TEXTE FOURNI
La déclaration de Joe Biden est surprenante. Pourquoi éprouve-t-il le besoin d’entrer, à chaque prise de parole du président russe, dans son jeu, dans sa stratégie de communication ? Pourquoi s’interroge-t-il publiquement : « Comment Vladimir Poutine peut-il s’en sortir ? Comment peut-il se positionner de façon à ne pas perdre la face ni une portion significative de son pouvoir en Russie ? »

Il donne raison à René Girard qui affirmait que « Le monde va de plus en plus vite vers les extrêmes. »

Ce n’est pas parce que les dirigeants russes se réfèrent continuellement à leur arsenal nucléaire, pour dissuader les forces de l’OTAN d’intervenir dans le conflit, qu’il faut abandonner le principe fondamental sur lequel repose la dissuasion, un concept qui a protégé l’humanité depuis 1945. Ce n’est pas parce que Vladimir Poutine menace d’utiliser du nucléaire sur le champ de bataille, qu’il faut le suivre sur ce terrain. Il sait ce que sont les forces dont dispose l’OTAN. Il ne doit rien savoir de ce que pourrait être la réponse à une action irresponsable de sa part. Une action qui ne doit d’ailleurs pas être définie afin d’entretenir le doute, l’incertitude, dans l’esprit du dirigeant russe. Les intérêts vitaux auxquels il pourrait porter atteinte, ne doivent pas, non plus, être précisés. C’est le principe même de la dissuasion, auquel trop de dirigeants occidentaux, ont cessé imprudemment d’être fidèles.

Ce n’est pas parce que les menaces de Vladimir Poutine n’ont pas dissuadé les Européens et les États-Unis d’aider l’Ukraine, qu’il faut en déduire que la dissuasion ne marche plus. C’est parce que Vladimir Poutine menace inconsidérément, parle trop, que sa dissuasion a perdu de sa crédibilité. Il fait, dans ce domaine, comme dans d’autres, ce qu’il ne faut pas faire et contribue à affaiblir le concept, qui fait, pour cette raison, régulièrement l’objet de controverses.

CONSIGNE
Selon le texte sur la dissuasion nucléaire, depuis quelle année ce concept protège-t-il l'humanité ?

DONNÉES FOURNIES
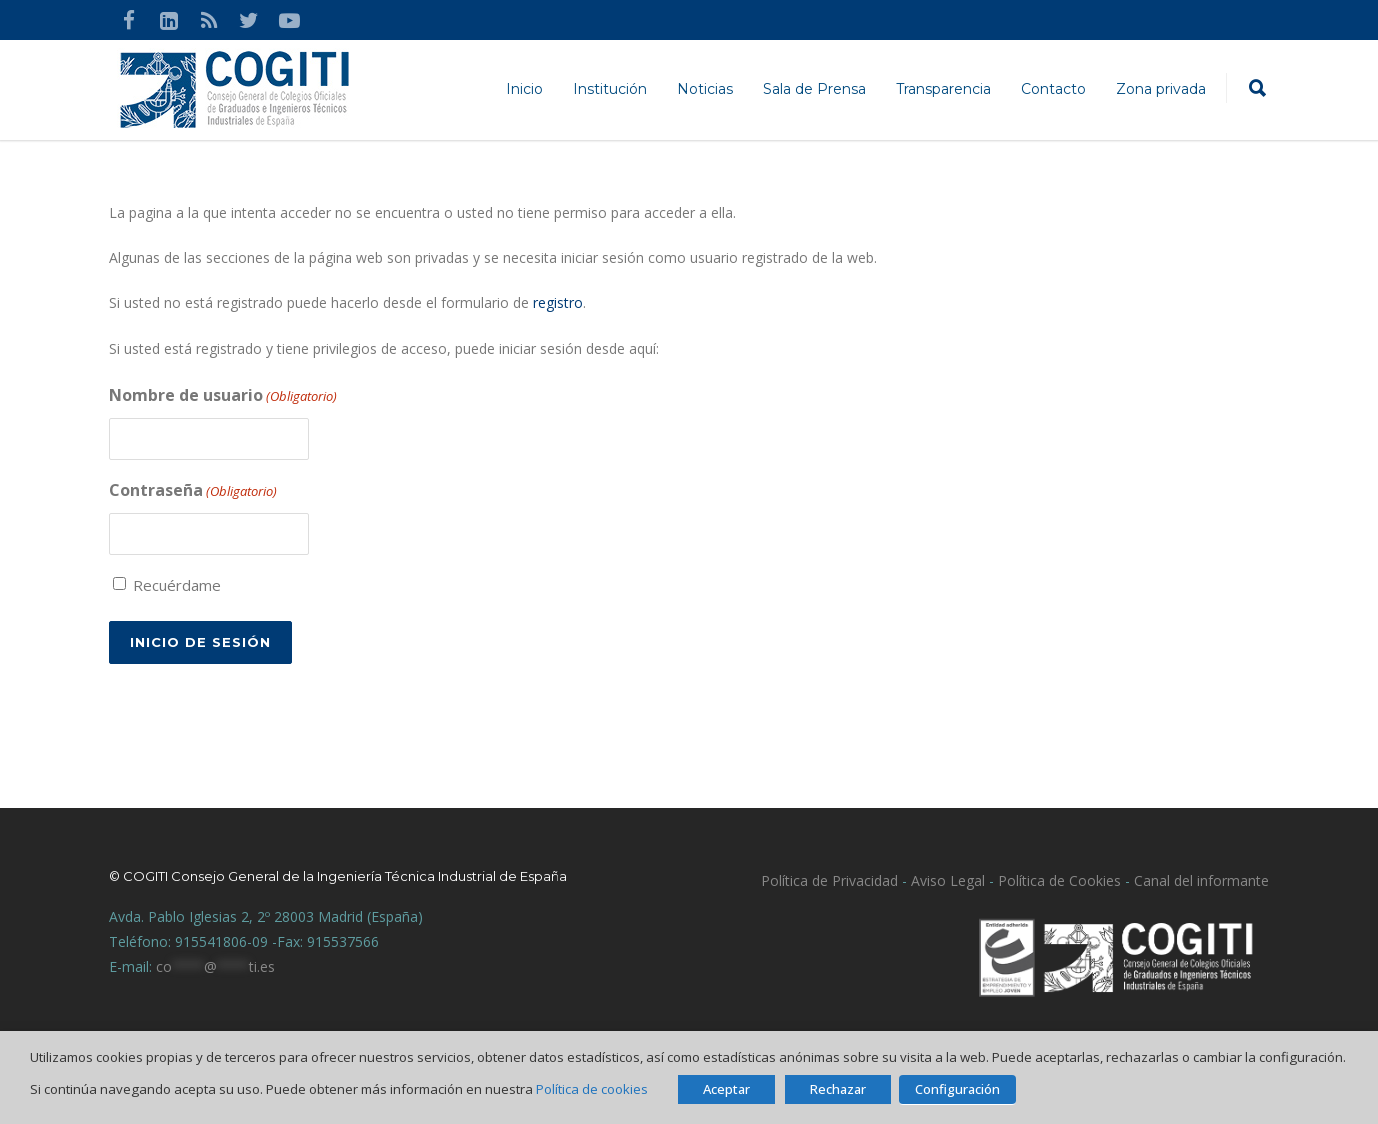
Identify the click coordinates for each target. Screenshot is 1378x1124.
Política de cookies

RÉPONSE ATTENDUE
Depuis 1945.